By the early 1900s Herb Buelen became well known around the area from Steamboat Rock to beyond Seaton’s Ferry as a hard working and reliable seasonal farm hand or hired help. He settled near the mouth of Rattlesnake Canyon by the rapids, on the downriver side. It is said that Herb moved the lumber upriver from a sawmill to build his small shack; fighting the currents of the Mighty Columbia with only a paddle, lumber in tow. Herb would collect wood from the river and pull it up onto the nearby sandbars at the edge of his property where the Natives used to fish. Some of the wood he would use and others he would sell. Herb’s land was small, rocky and at the bottom of an almost unsurpassable 400 foot drop, the trail down to it was treacherous at best. To make money and survive, Herb had to work hard in a place where jobs were scarce. Through his constant networkings looking for work, and being hired, he met a nice young lady from Almira named Inez. She was a book learned lady, prim and proper; daughter of the publisher of a periodical called “The Big Bend Outlook.” Romance bloomed and after the wedding she moved into the bottom of Rattlesnake Canyon with Herb. It was a very hard and rugged life, and Herb worked hard were ever he could, spending days and sometimes weeks away, and when he was home and the opportunity arose he would pull wood out of the Columbia to sell. Slowly, and through even more hard work, their property came together, sections for gardens, and the house also grew larger. When the time came for a housewarming party a wagon was sent around to collect local families for the dance. The party was attended by people from as far away as Steamboat Rock, and a lot of historical names were represented, like the Osbornes, Langes and Scotts. By the time the wagon approached the way down to Buelen’s property full of people all dressed in their best and hoping for a night of live music and dancing, everyone could see it was a new road, and obviously untested as the wagon bounced along threatening to plunge over the side at any time. The girls decided to walk instead of risking their life and nerves on such a ride. It wasn’t long after that Inez became pregnant, and gave birth. She returned with the baby but also a changed woman. It wasn’t long before rumors of marital discord due to poverty started to circulate and sure enough, Inez and the baby returned to Almira, while Herb left his land and moved on to points unknown.
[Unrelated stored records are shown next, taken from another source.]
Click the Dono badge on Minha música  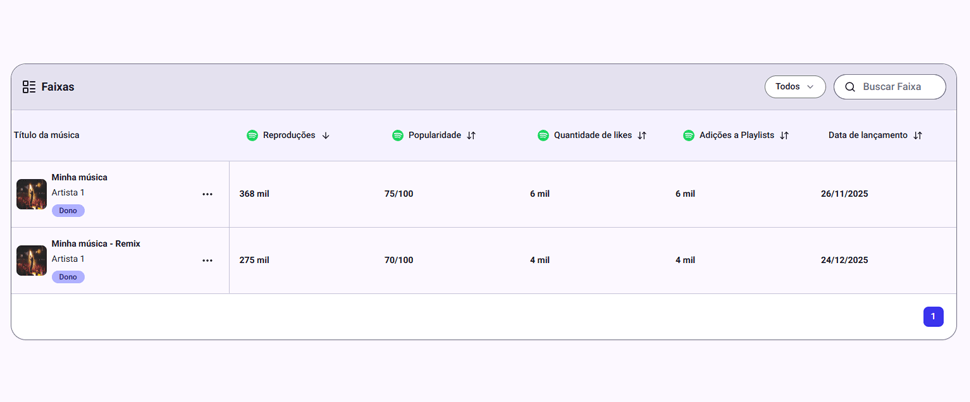(68, 211)
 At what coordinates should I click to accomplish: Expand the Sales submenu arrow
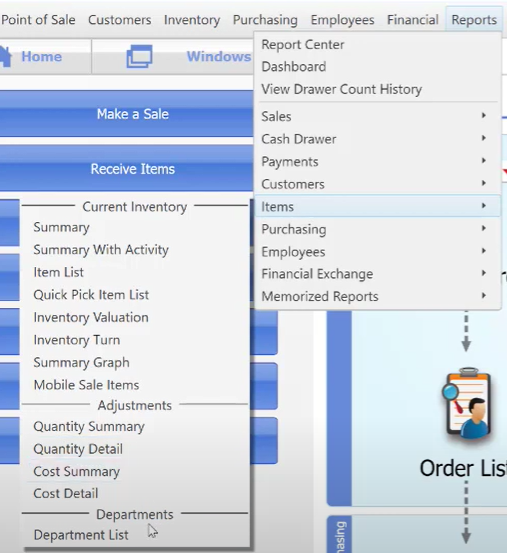point(484,116)
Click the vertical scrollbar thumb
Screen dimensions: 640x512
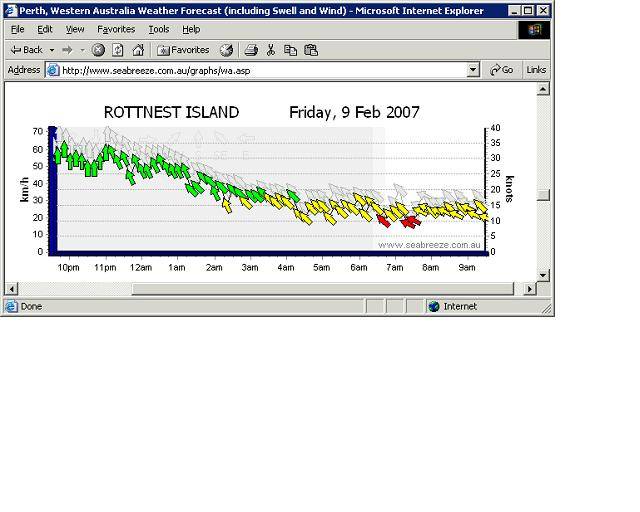[543, 195]
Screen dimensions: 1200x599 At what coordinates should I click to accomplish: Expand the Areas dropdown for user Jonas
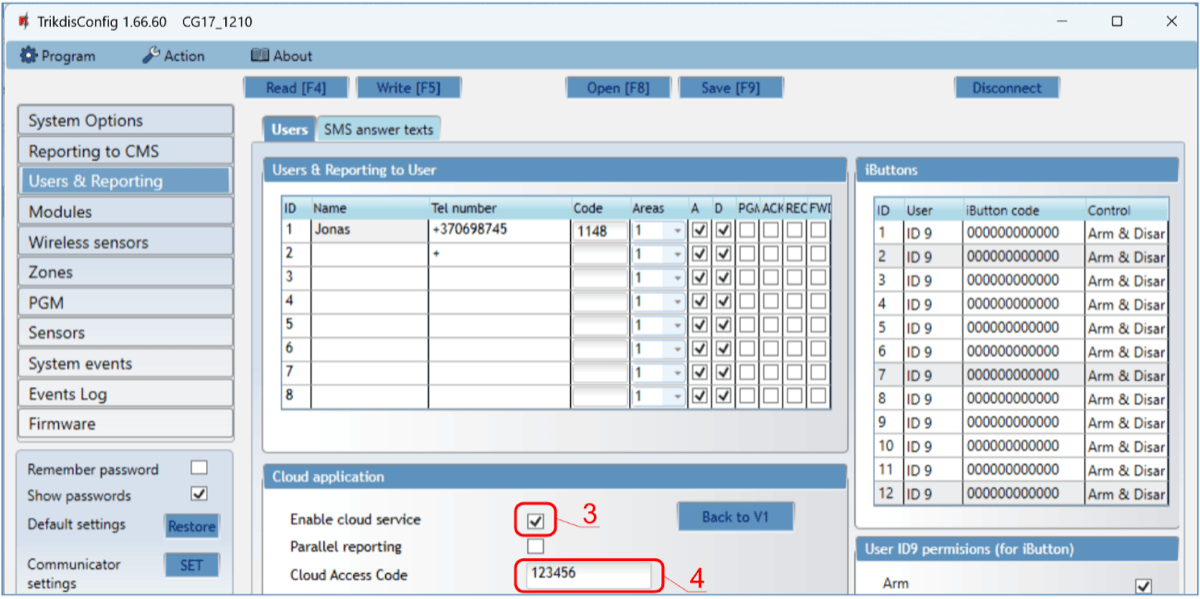coord(677,231)
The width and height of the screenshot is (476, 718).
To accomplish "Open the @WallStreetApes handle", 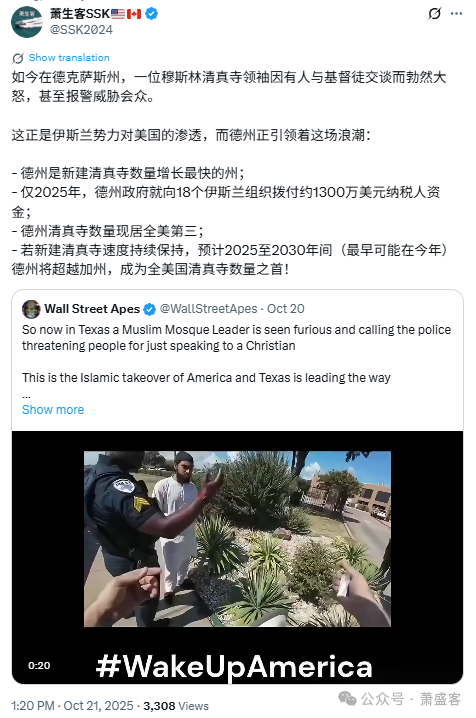I will [x=208, y=309].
By the early 1910’s the orchard in Rattlesnake Canyon had grown into a wonderful canopy of fruit and willow trees. It was now under the ownership of A.L. Davis, his wife and children. Families came from all over to buy the fruit and enjoy a day in the park like settings. Everyone thought it was a novelty to sit in the middle of a desert munching on a pear or apple. The fruit was even boxed and sold, as well as gift baskets as souvenirs. Mrs Davis was quite the artist and designer, she would dye scraps of cloth and make hooked rugs based on seed catalog art that she would sell alongside the fruit. She was also known for her beautiful floral arrangements of which she would grow all the flowers herself. By the 1920s the orchard took on the distinction of being a ‘show’ orchard, a wonderful miraculous place that people could spend a whole day and be entertained. A beautiful crystal clear fresh water spring ran from the old irrigation down the center of the canyon towards the river, and it always seemed sunny and hot. The canyon itself became known as Davis Canyon.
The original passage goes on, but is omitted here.